Le lac Mai-Ndombe, véritable artère de transport pour la ville d’Inongo et les villages environnants, est aussi une source constante de danger pour ses usagers. Dans cette province enclavée de la RDC, la navigation est un pari quotidien, où la survie côtoie le péril, faute de mesures de sécurité adaptées.
Surcharge et navigation nocturne sont régulièrement pointées du doigt comme causes principales des naufrages à répétition. Une version contestée par les armateurs, qui dénoncent plutôt les intempéries imprévisibles, les conditions météorologiques hostiles du lac et le manque des gilets de sauvetage ainsi que les embarcations modernes.
"Le vent ne fait pas de distinction"
Lundi au port d’Inongo, Patrick Isesi, jeune armateur avec cinq années d’expérience sur le tronçon Inongo-Kinshasa, s'est confié à actualité.cd. Il a décrit un quotidien marqué par des risques constants. Locataire d’une baleinière de 30 mètres de long et 3 mètres de large pour 150 000 francs congolais (FC) par jour, il transporte jusqu’à 150 passagers et 40 tonnes de marchandises diverses à chaque voyage, un périple qui dure en moyenne une semaine.
"La surcharge n’est pas le problème principal", avance-t-il. "Le vent, accompagné de vagues puissantes, est le vrai danger. Ces vagues brisent les embarcations, qu’elles soient surchargées ou non, provoquent des infiltrations d’eau, desserrent les clous et, parfois, cassent carrément les structures en bois. Face à ces éléments, nous sommes impuissants. Dès que le temps change, il faut prier pour quitter le lac au plus vite" a-t-il expliqué.

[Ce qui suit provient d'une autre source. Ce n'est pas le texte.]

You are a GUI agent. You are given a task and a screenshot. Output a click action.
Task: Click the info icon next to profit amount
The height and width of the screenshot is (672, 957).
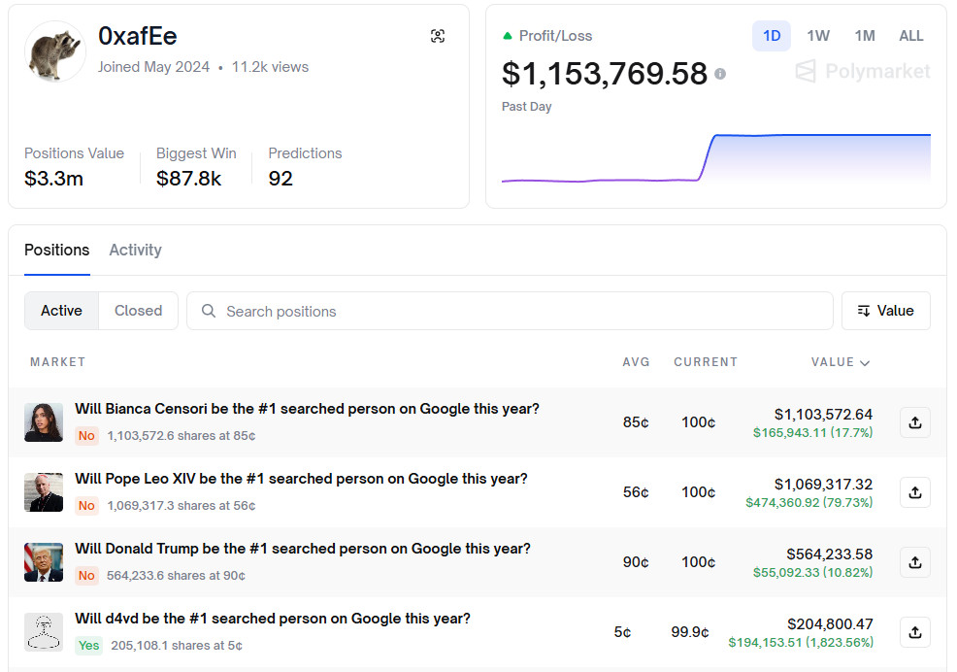pyautogui.click(x=720, y=74)
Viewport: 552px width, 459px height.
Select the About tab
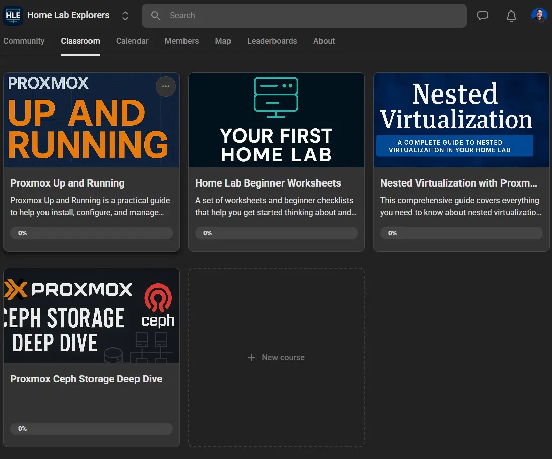tap(324, 41)
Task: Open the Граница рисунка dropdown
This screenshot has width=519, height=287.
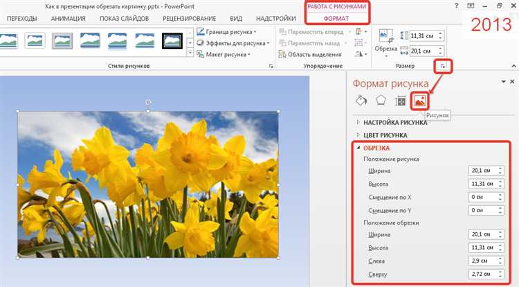Action: [226, 32]
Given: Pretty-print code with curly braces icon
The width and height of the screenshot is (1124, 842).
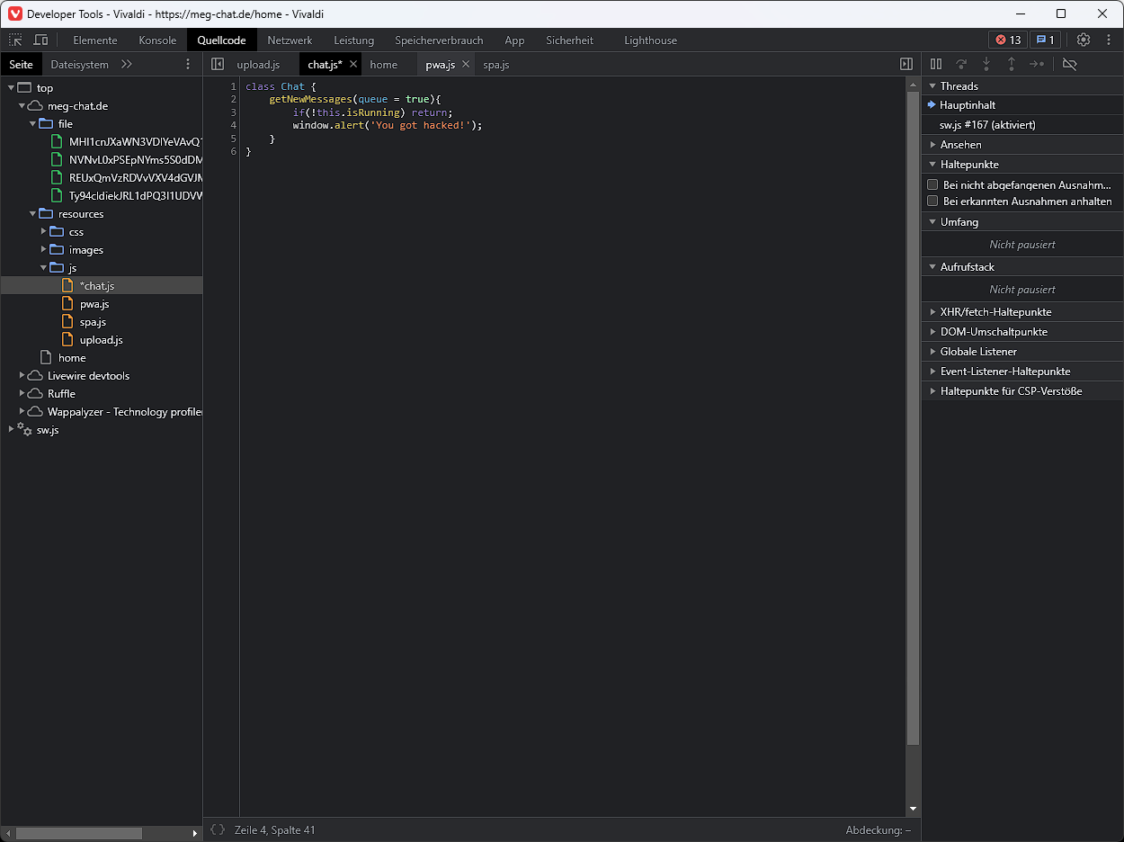Looking at the screenshot, I should click(218, 829).
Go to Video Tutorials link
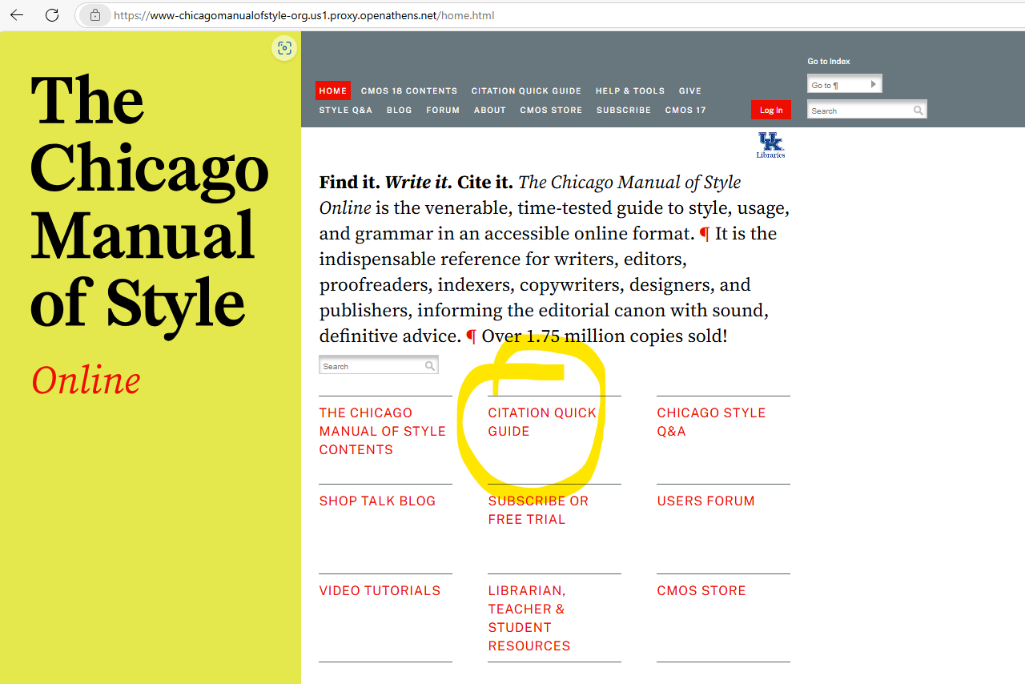 (380, 591)
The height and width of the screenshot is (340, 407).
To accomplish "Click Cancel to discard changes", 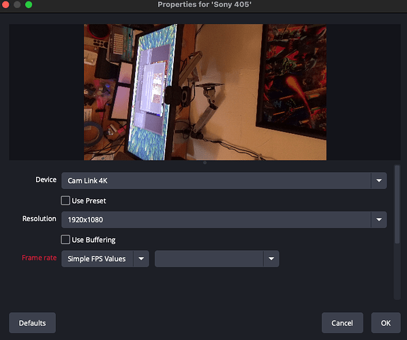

Construites à partir de bois, de tôles, de goudron et de clous, les baleinières sont manifestement peu adaptées aux colères du lac Maï Ndombe. Pourtant, elles restent le principal moyen de transport pour cette région.
La question cruciale des gilets de sauvetage
À bord de ces embarcations de fortune, les gilets de sauvetage pourraient faire la différence. Mais à 70 000 FC ( environ 25 USD) l’unité, ils restent inaccessibles pour la plupart des armateurs et leurs passagers.
"Je n’ai pas les moyens d’acheter des gilets pour moi et mes 150 passagers, avec le coût de location de l’embarcation, ce n’est pas rentable. Si le gouvernement intervient pour nous fournir ces équipements essentiels, cela sauverait des vies" a déclaré Patrick Isesi.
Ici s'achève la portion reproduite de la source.